As well as offering big opportunities for hardware manufacturers, M2M will also open the gateways for stakeholders on both sides of the supply and demand divide. Mietzner goes back to the utilities companies to illustrate this: "In Germany, for example, the utilities companies still employ very old-fashioned billing methods. It's still common to pay a €25-30 up-front access charge and then be billed annually for consumption. Going forward, that will change and companies will have to charge for what's consumed far more regularly.

"But that means that companies can actually reduce their costs, redesigning their software to become more real time-based and competitive. They will be able to scale the service offerings to meet different users' needs.

"Another example in the manufacturing sector might be the suppliers of CNC machines. These companies sell very sophisticated machines to their customers but many of these machines continue to work in isolated environments. Changes to their programming still require human intervention.

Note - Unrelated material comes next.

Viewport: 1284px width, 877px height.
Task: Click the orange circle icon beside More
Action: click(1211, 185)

"It's perfectly possible to connect 10 or 15 of these machines together over the air. That makes it far cheaper to service both products and software in this area. It becomes possible to scale output in real time and undertake predictive maintenance based on actual use rather than pre-determined maintenance intervals.

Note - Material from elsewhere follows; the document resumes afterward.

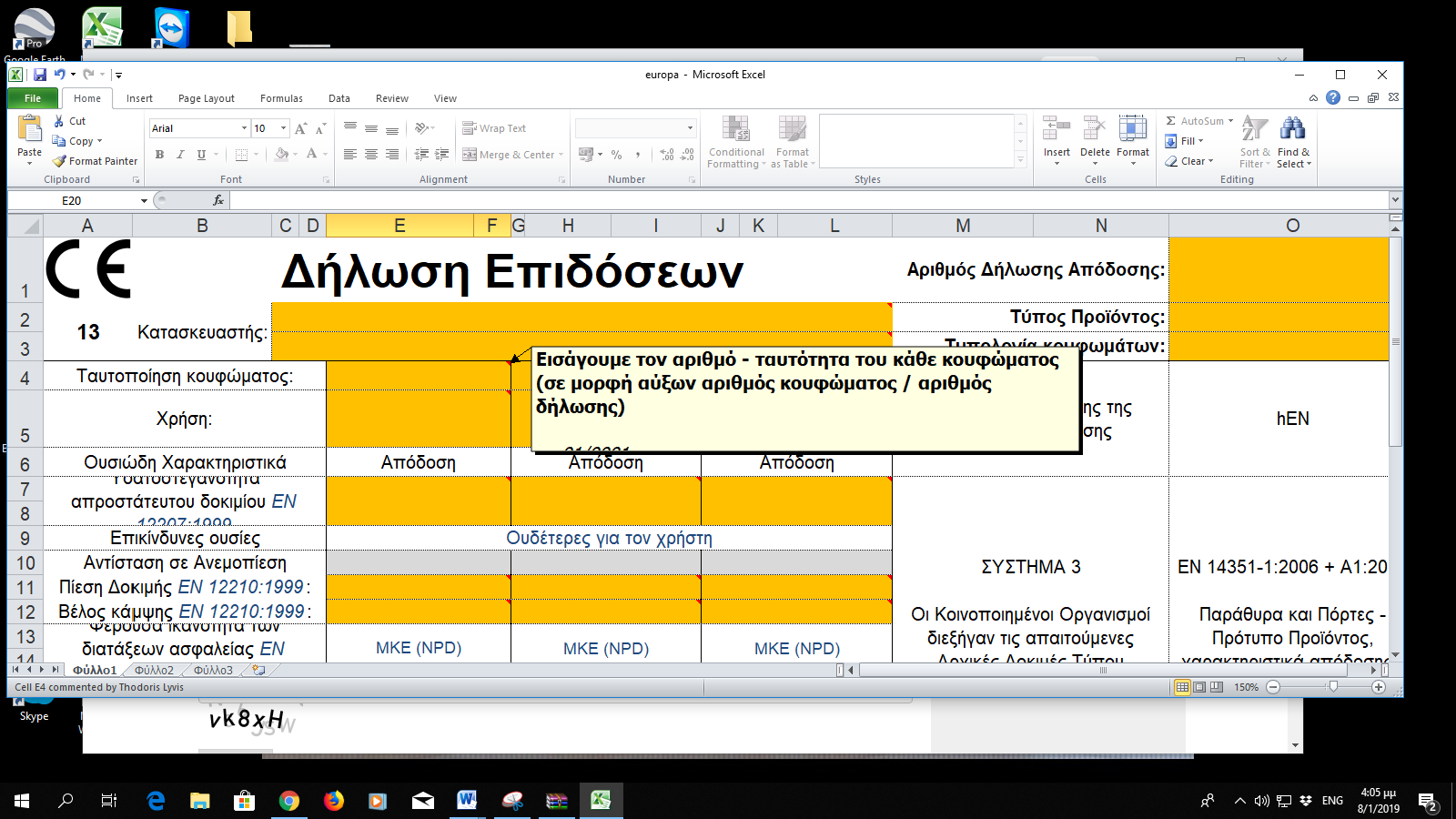Click the Save icon in quick access toolbar
1456x819 pixels.
pos(40,75)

"On the supply side, we're already seeing scalable platforms emerge. Telenor in Norway is offering specialised M2M services and selling SIMs specifically for this.

"On the OEM side, there is the potential to combine services that will have a very positive effect on such things as logistics. If a vehicle breaks down, there is the ability to know immediately that something has gone wrong. If something is about to go wrong on a vehicle, the driver can not only be notified but also directed to the nearest location where a specific part might be in stock. And if that vehicle's going to be late, on-demand production by those CNC machine mentioned earlier can also be scaled. It's all about maintaining flow."

The automotive sector

It is difficult to gauge what proportion of the M2M market might eventually be made up by C2C, or what that C2C proportion might eventually be worth in monetary terms; Mietzner says that there is a certain amount of reluctance on the part of the OEMs to give a direct answer when questioned.

"My personal view is that 'pure' C2C is an autonomous, WLAN-based technology for direct, real-time exchange of critical information. There isn't a GPRS or LTE-based network in the background.

 "As to whether C2C will be a big player in the overall M2M market: that depends on whether the market sees 'C2C' as also including mobile communications.

"But one way or another, cars will have M2M connectivity in the future. Multimodal in-vehicle platforms will take care of differentiation between M2M-type messages passed from the local environment, such as warnings from infrastructure-based sensors of accidents or incidents some miles away, and C2C exchanges in the more immediate environment.

"It isn't though particularly easy to predict exactly what the future products and applications might be. I think we'll see a situation which we already recognise with the iPhone and other smart phones - that once the technology is ready, the applications, including increasingly sophisticated traffic guidance systems based on two-way exchanges between vehicles and their surrounding infrastructure, will come."